Zbawiciel

Gdzieś na Bliskim Wschodzie miało miejsce zadziwiające zdarzenia. Oto mężatka zaszła w ciążę. Ale nie ze swoim mężem. Ponieważ mąż był człowiekiem sprawiedliwym więc zaczął zastanawiać się nad rozwodem. Gdy powziął tę myśl, oto anioł Pański ukazał mu się we śnie i rzekł:

— Wyluzuj chłopie. Twoja żona nie zdradziła cię, a jest z syna i jego ojca za pośrednictwem ducha to co się w niej poczęło. Porodzi syna, któremu nadasz imię, on bowiem zbawi lud od jego grzechów.

Zbudziwszy się ze snu mąż porzucił myśl o rozwodzie i z radością oczekiwał przyjścia na świat nieswojego dziecka, które zbawi lud.

Po porodzie, gdy wrócili do domu, mężowi znowu ukazał się anioł Pański i rzekł:
— Terroryści zamierzają dokonać serii zamachów. Więc wstań, weź dzieciątko i jego matkę, czyli twoją żonę i uchodź. Nie wracaj, bo król będzie szukał dziecięcia, aby je zgładzić.
— Po co? Przecież to niemowlę!
— Król boi się, że twój syn zajmie jego miejsce.
— Niemowlę? Zajmie miejsce króla? On jeszcze nawet siedzieć nie umie.
— Nie teraz.

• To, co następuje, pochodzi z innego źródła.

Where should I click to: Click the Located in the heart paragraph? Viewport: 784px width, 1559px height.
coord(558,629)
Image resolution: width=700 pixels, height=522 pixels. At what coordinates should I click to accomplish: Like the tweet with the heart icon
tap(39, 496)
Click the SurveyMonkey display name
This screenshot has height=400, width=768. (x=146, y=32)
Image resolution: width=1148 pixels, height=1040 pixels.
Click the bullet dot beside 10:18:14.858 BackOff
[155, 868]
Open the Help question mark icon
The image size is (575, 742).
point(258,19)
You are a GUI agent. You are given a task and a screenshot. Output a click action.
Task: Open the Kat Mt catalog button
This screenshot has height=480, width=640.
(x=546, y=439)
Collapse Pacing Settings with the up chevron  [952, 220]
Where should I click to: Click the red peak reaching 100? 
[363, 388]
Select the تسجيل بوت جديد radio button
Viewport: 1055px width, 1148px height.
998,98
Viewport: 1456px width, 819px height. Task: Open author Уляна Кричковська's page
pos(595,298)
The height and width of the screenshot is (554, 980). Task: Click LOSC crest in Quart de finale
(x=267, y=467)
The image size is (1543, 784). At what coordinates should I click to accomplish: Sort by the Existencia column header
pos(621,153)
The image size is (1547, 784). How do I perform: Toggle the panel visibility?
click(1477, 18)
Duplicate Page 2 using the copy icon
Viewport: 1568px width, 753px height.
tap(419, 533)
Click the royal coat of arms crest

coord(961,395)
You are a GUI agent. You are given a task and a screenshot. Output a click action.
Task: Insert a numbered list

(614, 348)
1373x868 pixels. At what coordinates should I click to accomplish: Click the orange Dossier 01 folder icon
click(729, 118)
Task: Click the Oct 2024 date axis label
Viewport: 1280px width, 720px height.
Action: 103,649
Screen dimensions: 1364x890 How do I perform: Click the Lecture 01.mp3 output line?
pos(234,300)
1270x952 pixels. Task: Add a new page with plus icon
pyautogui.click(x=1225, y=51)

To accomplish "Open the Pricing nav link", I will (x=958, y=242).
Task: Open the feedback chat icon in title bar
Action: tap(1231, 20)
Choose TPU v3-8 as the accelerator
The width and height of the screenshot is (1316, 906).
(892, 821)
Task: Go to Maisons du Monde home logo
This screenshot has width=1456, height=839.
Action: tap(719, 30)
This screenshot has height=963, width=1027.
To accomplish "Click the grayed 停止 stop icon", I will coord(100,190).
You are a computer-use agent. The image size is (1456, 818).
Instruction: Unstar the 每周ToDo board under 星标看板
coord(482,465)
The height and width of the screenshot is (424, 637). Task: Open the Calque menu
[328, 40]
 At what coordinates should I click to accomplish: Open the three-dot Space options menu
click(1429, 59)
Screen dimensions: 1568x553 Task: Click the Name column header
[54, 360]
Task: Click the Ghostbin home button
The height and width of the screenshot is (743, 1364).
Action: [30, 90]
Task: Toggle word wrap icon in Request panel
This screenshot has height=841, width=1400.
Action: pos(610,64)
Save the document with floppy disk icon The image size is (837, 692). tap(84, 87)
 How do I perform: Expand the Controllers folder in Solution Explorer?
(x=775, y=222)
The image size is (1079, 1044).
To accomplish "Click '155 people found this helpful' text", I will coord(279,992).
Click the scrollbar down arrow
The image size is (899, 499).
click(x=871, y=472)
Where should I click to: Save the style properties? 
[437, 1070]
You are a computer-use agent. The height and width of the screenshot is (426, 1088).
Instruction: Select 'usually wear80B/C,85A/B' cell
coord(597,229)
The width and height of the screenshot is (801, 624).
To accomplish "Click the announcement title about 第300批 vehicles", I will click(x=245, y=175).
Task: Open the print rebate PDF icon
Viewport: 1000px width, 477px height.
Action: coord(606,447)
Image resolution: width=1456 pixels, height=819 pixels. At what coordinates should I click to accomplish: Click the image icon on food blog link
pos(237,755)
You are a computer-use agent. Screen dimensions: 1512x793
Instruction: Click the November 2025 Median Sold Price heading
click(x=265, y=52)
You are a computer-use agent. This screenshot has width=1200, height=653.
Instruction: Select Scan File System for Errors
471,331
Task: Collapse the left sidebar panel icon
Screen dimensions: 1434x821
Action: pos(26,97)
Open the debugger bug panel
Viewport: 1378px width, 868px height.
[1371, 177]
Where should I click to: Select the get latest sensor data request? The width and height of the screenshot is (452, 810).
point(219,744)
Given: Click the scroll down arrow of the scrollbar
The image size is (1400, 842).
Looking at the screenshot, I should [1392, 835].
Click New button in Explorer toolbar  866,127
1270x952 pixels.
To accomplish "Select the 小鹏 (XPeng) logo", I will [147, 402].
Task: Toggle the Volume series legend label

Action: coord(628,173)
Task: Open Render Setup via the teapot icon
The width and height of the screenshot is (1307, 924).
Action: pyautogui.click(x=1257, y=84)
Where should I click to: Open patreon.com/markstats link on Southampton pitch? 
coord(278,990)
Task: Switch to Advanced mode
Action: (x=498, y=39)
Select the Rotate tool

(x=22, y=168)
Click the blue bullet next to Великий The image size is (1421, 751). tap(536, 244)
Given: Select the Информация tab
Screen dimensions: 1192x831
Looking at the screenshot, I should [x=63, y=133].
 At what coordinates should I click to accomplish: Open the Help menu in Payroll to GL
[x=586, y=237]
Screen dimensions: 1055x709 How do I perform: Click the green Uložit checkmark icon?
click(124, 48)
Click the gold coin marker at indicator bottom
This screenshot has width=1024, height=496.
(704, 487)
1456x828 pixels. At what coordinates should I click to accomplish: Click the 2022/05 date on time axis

Jak dorośnie.
— Przecież zanim on dorośnie król już dawno będzie gryzł ziemię!
— A co tyś się mnie czepił? Ja tylko przekazuję informacje. Nie interesuje mnie czy to co zrobi król i to, co mi kazali przekazać ma sens czy nie.
— Aha. Rozumiem.
— Tylko pod żadnym pozorem nie uchodźcie do chrześcijańskiego państwa leżącego w środku Europy!
— Dlaczego?
— Bo tam nie chcą żadnych uchodźców.
— No ale przecież mówiłeś, że mój syn będzie zbawcą?
— Oni nie potrzebują zbawcy. Mają swojego. Dlatego palą wszystko, co im w łapy wpadnie. Kilka razy podpalali symbol przymierza boga z ludźmi, a ostatnio spalili kukłę zbawcy. A nieznani sprawcy smarują po murach.
— Oni wiatr sieją, zbierać będą burzę. Zboże bez kłosów nie dostarczy mąki, jeśliby nawet dało, zabierze ją obcy.

Dodaj komentarz


komentarze 3

  1. Wybacz, ale na demagogię okraszoną hipokryzją chyba nie jestem gotowy. Znudziła mi się jakieś 55 lat temu, i do dziś mam niechęć do takich umoralniających opowiastek rodem ze szkółki niedzielnej Tomka Sawyera . Nasłuchałem się umoralniających opowiastek w dzieciństwie, od księdza,   nawet w nie wierzyłem, ale chyba już się zestarzałem i teraz trochę inaczej patrzę na świat.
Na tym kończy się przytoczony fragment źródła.